Redox and photochemical behaviour of ruthenium(II) complexes with H(2)dcbpy ligand (H(2)dcbpy=2,2 '-bipyridine-4,4 '-dicarboxylic acid)

The electrochemical redox properties of the ruthenium(II) complexes Ru(H(2)dcbpy)(CO)(2)Cl-2 1, Ru(H(2)dcbpy)(2)Cl-2 2, Ru(H(2)dcbpy)(2)Br-2 3, Ru(H(2)dcbpy)(2)(dcbpy) 4 and [Ru(H(2)dcbpy)(3)]Cl-2 5 [H(2)dcbpy=2,2'-bipyridine-4,4'-dicarboxylic acid] were studied in CH3CN and DMSO by cyclic voltammetry.

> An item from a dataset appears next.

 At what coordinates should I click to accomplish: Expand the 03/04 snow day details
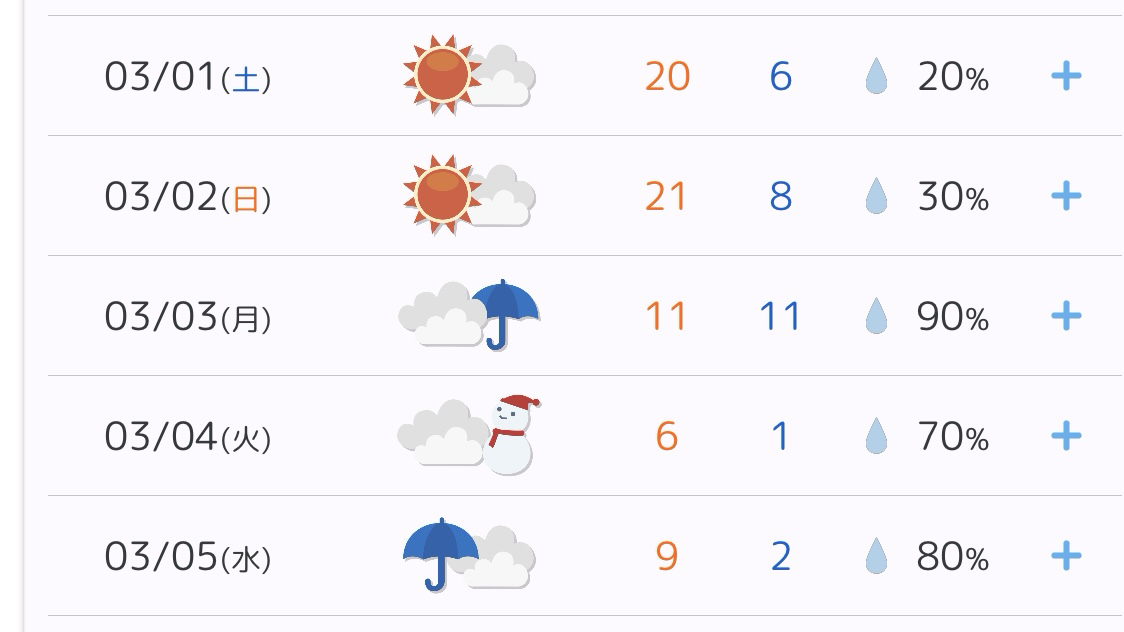(x=1066, y=436)
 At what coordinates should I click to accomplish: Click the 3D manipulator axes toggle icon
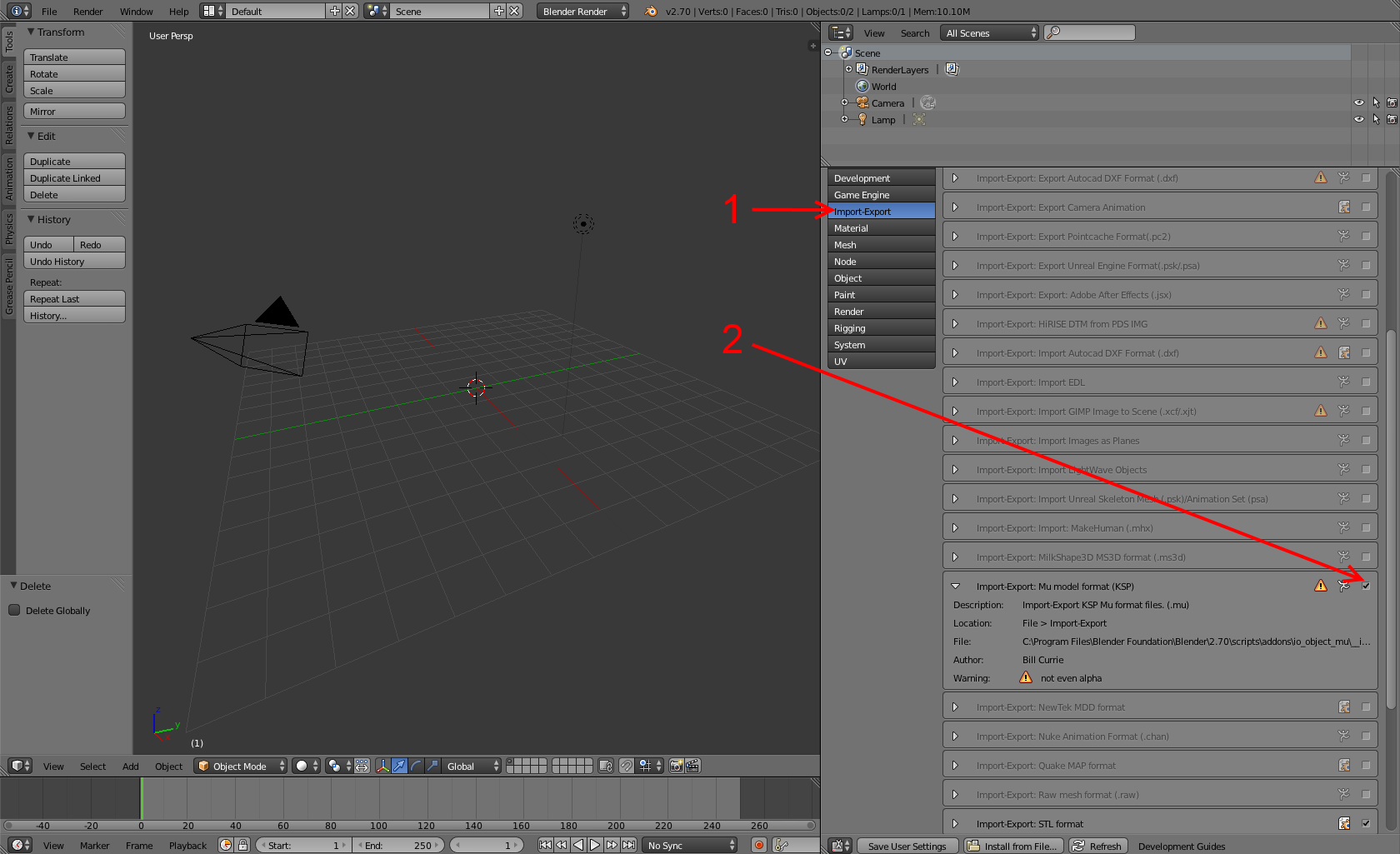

The metal-based Ru-II-Ru-III oxidations are observed at variable positive potentials (E-1/2=0.15-1.62 V vs. Ag+-Ag). The H(2)dcbpy ligands withdraw electron density from the ruthenium centre and make the oxidation more difficult (seen as positive shifts in E-1/2 values). At negative potentials the first irreversible ligand-based reductions (E-pc=-1.37 to -1.57 V) are due to the deprotonation of carboxylic acid groups whereas the subsequent reversible reactions at high negative potentials are assigned as bipyridine ring based reductions. Based on CV and UV-Vis studies, photoirradiation in the co-ordinating solvent (CH3CN) revealed the tendency to light-induced CH3CN co-ordination for complexes 1-5. The photochemical products were also identified by using Lever's E(L) parameters. For example, upon photoirradiation of 1, the principal product is Ru(H(2)dcbpy)(CO)(CH3CN)Cl-2. The structures of 1 and 3-5 were determined by single-crystal X-ray crystallography.